Thermal stability analysis of nano-particulate-filled phenolic-based friction composite materials

This research article reports the thermal stability behaviour of nano-particulates (multiwalled carbon nanotube and nanoclay)-filled Kevlar-lapinus fibre-reinforced phenolic resin-based friction composite under oxygen atmosphere using thermogravimetric analysis. To analyse the damage assessment of the proposed nano-particulates-filled composites under thermal surroundings, the thermograph of the composites are generally divided into three major temperature zones (i.e. zone-1, zone 2 and zone-3).
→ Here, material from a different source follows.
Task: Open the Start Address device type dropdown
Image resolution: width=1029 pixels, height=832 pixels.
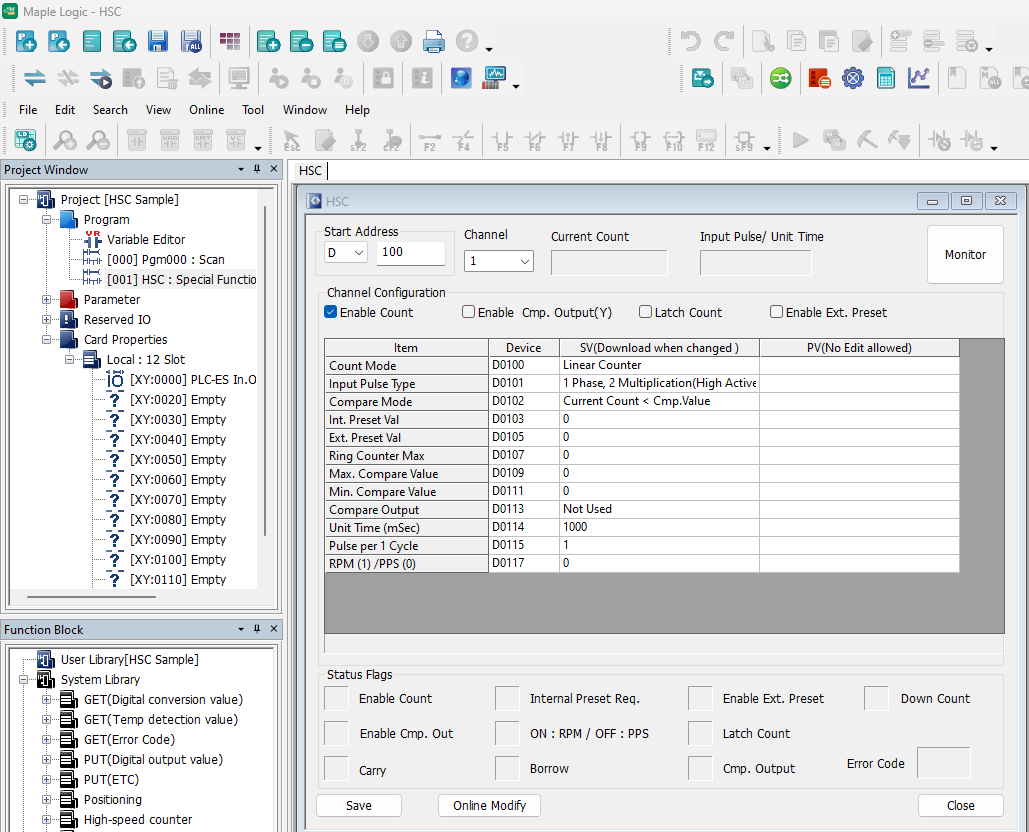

Temperature of zone-1 ranges from 30 degrees C to 350 degrees C, zone-2 from 350 degrees C to 600 degrees C and finally zone-3 from 600 degrees C to 900 degrees C. It has also been noticed that in zone-1 the friction composite shows relatively lower magnitude of thermal stability; thereafter, the decomposition rate accelerates with steep drop in thermal stability in zone-2. As heat supply continued to zone-3, the composite degradation rate gradually accelerates. The incorporation of nano-particulates indicated a remarkable improvement in the thermal stability of Kevlar/lapinus fibre combination reinforced friction composites. Furthermore, the result shows that nanoclay surpassed multiwalled carbon nanotube with regard to the thermal stability of friction formulations. This investigation confirms that nano-particulates-filled Kevlar/lapinus fibre-reinforced friction composites possess excellent potential to be used as high temperature-resistant friction materials.